What's the difference between gross profit and net profit?

I. Different definitions

Gross profit, that is, gross profit, is the balance of commodity sales income (selling price) of commercial enterprises MINUS the original purchase price of commodities, also known as the difference between the purchase and sale of commodities.

Net profit is net profit, which refers to the total profit of the enterprise in the current period MINUS income tax, that is, the after-tax profit of the enterprise. Gross profit MINUS commodity circulation fee and tax is the total profit.

Second, the situation reflected is different.

The percentage of gross profit in commodity sales revenue or operating income is called gross profit margin. The gross profit margin of commodity sales directly reflects the price difference level of all categories and some commodities operated by enterprises, and is the basis for accounting whether the operating results and price setting of enterprises are reasonable.

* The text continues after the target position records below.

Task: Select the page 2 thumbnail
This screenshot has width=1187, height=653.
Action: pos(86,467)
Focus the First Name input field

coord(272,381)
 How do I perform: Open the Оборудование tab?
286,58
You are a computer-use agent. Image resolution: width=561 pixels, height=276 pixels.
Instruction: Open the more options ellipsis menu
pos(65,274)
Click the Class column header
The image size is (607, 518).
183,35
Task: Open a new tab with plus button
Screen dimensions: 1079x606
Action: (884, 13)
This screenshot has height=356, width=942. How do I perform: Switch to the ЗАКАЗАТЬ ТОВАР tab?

Net profit is the final result of enterprise management. The more net profit, the better the operating efficiency of the enterprise. If the net profit is small, the operating efficiency of the enterprise will be poor, which is the main index to measure the operating efficiency of the enterprise. Net profit is also a basic tool to evaluate the profitability, operating performance and even solvency of enterprises, and it is a comprehensive index to reflect and analyze many aspects of enterprises.

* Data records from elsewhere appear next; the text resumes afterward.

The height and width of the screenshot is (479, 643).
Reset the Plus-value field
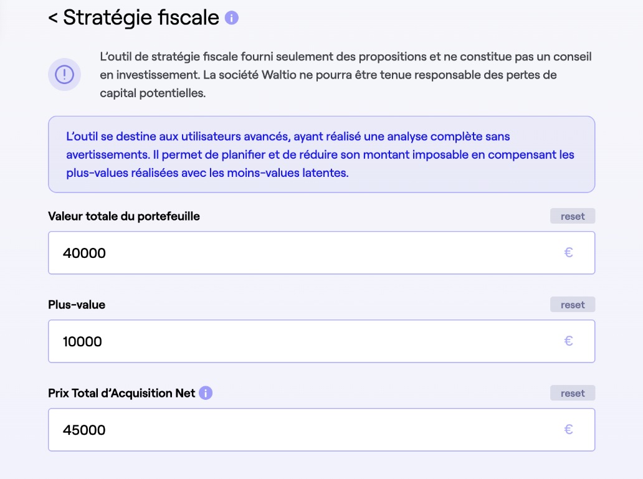[572, 304]
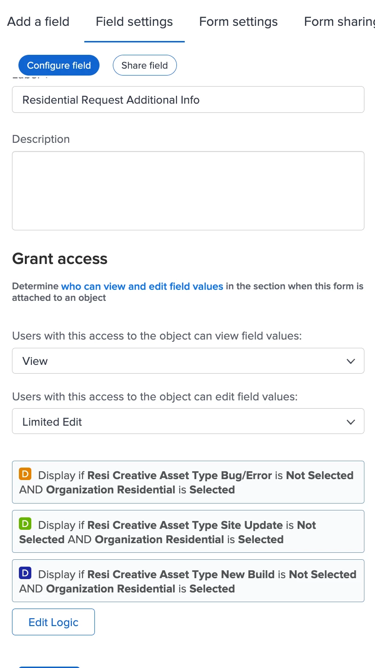Open the view access dropdown showing View
375x668 pixels.
(188, 361)

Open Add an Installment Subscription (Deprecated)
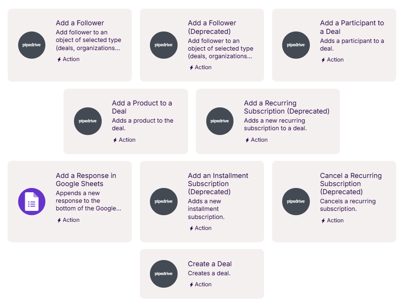(x=201, y=201)
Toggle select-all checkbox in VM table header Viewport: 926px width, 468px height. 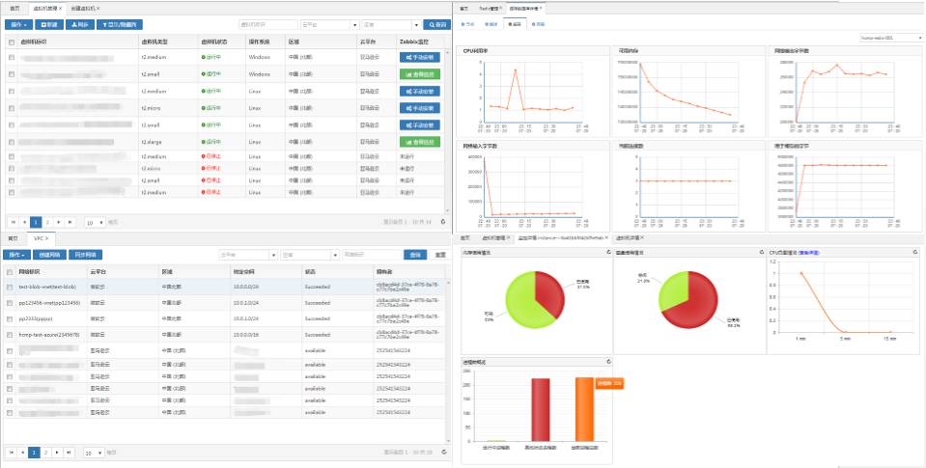pyautogui.click(x=12, y=42)
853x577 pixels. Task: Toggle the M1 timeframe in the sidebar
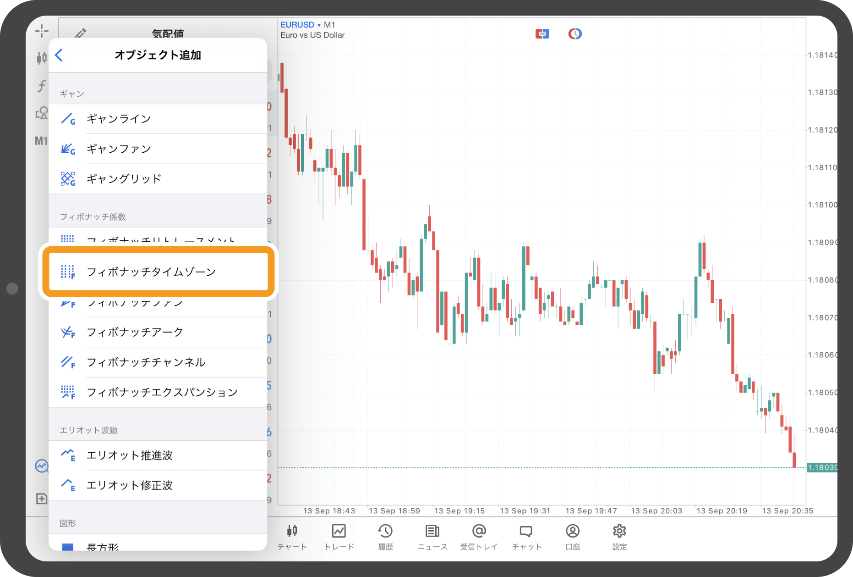click(x=41, y=141)
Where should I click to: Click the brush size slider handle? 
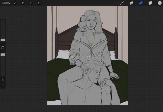[x=3, y=40]
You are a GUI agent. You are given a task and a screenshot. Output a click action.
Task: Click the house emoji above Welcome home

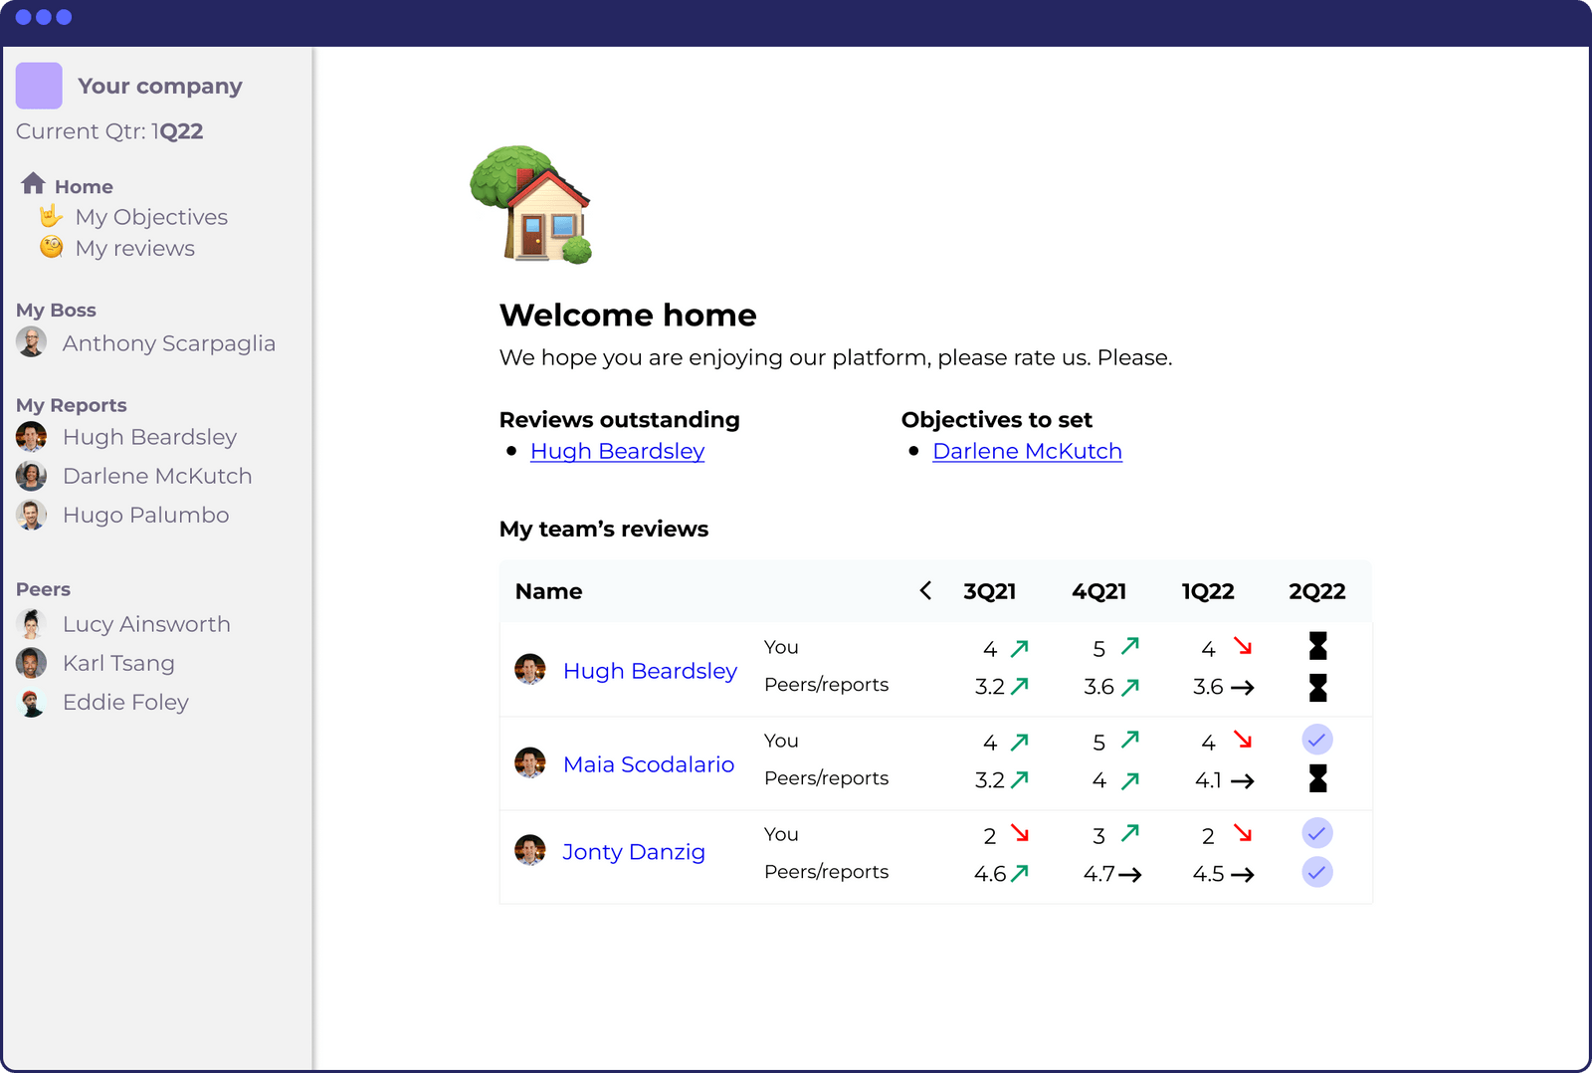(x=530, y=204)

Third, the calculation method is different.

Gross profit = price excluding tax-purchase price excluding tax = product sales revenue-actual cost at the time of sales.

Net profit = total profit-income tax expense

Fourth, the influencing factors are different.

The influencing factors of gross profit are the purchase price and selling price of goods.

The influencing factors of net profit are total profit and income tax expense.

Five, different tax treatment

Gross profit is pre-tax profit and net profit is after-tax profit.